In Gard, where the A9 and A54 motorways are cut near Nîmes, "it continues and teams remained mobilized all night", Laurence Biscayet of FDSEA Gard told AFP on Saturday morning. According to her, instructions were given to “gather before 8 a.m. There is a need to sit down, evaluate last night’s announcements and think about the actions that will follow,” she declared.

He acceded to some of the demonstrators' most pressing demands, including the abandonment of the increase in the tax on non-road diesel (GNR), inflated compensation for breeders affected by MHE cattle disease, heavy sanctions against three food manufacturers not respecting the Egalim laws on prices.

Also read: Downgrading, debt, European standards… the reasons for the anger of French farmers

“We won’t let you go”

“We will not let go of you. I will not let go of you,” he said from a cattle farm in Montastruc-de-Salies (Haute-Garonne), saying he had “decided to put agriculture above all else.” ".

Enough to satisfy the Occitan breeder Jérôme Bayle, initiator of the first blockage on the A64 who, alongside the Prime Minister, announced on the Carbonne dam (Haute-Garonne) that it would be lifted by Saturday noon.

Farmers transport tires to block the roads in Le Mans, January 26, 2024 in Sarthe © GUILLAUME SOUVANT / AFP

But not the FNSEA which – together with the Young Farmers – is the majority union of the profession, nor the Rural Coordination or the Peasant Confederation. “What was said this evening does not calm the anger, we must go further,” said the president of the FNSEA, Arnaud Rousseau, on Friday.

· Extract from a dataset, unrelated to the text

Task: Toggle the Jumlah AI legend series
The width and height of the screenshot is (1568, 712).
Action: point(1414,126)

The Peasant Confederation said for its part it wanted to “continue the mobilization” to obtain “structural measures”. Its members announced a “surprise” action on Saturday morning in Figeac (Lot).

If the blockage of the RN145 in the Creuse must be lifted on Saturday at midday, the account is not there for Christian Arvis, president of the FDSEA of the department, for whom "Gabriel Attal's announcements are a shame", “pipeaux, scoops,” he scolded on Friday.

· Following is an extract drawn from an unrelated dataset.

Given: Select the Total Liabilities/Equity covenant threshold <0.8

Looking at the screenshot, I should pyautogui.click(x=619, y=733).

The farmers' vote, an issue for the European elections

In Brittany, many blockades were lifted everywhere on Friday evening but in Guingamp (Côtes d'Armor), several dozen angry farmers invaded the center of the town with tractors and skips at the end of the evening.

Everywhere across France – the leading agricultural power in the European Union – a mixture of passion and despair was expressed, with processions here displaying a straw hanger, there displaying the slogan “Children we dream of it, adults we die of it ".

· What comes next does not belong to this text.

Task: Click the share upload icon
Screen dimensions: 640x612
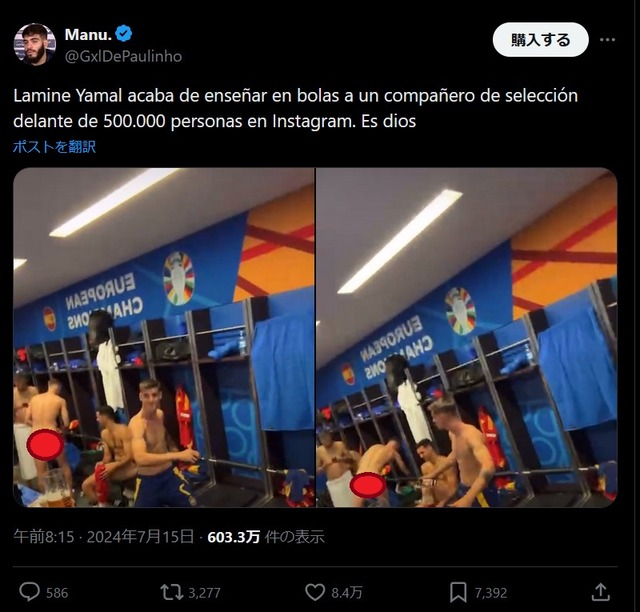Action: click(600, 592)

“At his time, my grandfather lived with four hectares of plum trees and ten cows, today you need 120 cows to live, you need 60 hectares of plum trees,” Théo Artillan, 20, told AFP. from Temple-sur-Lot (Lot-et-Garonne). He “no longer wants to settle down”.

Also readNew generations of farmers: “We mobilize a lot of money for little profitability”

The mobilization was mourned on Tuesday by the accidental death of a farmer and her daughter on a dam in Pamiers (Ariège), where a white march will take place on Saturday from 1:30 p.m.

In Matignon, the reception of the measures is carefully scrutinized. “We have to see how the situation evolves over the weekend,” observes those around Gabriel Attal, who promises “to continue to bring a certain number of measures between now and the Agricultural Show " end of February.

While the farmers' vote is an issue in the European elections (which take place next June, editor's note), political leaders have not failed to criticize the government's response.

“Short-term” measures which “respond neither to the issues nor to expectations”, castigated the president of the National Rally (RN) group in the National Assembly, Marine Le Pen. A “communication operation” for Éric Coquerel, deputy for La France insoumise (LFI) and president of the Finance Commission of the National Assembly.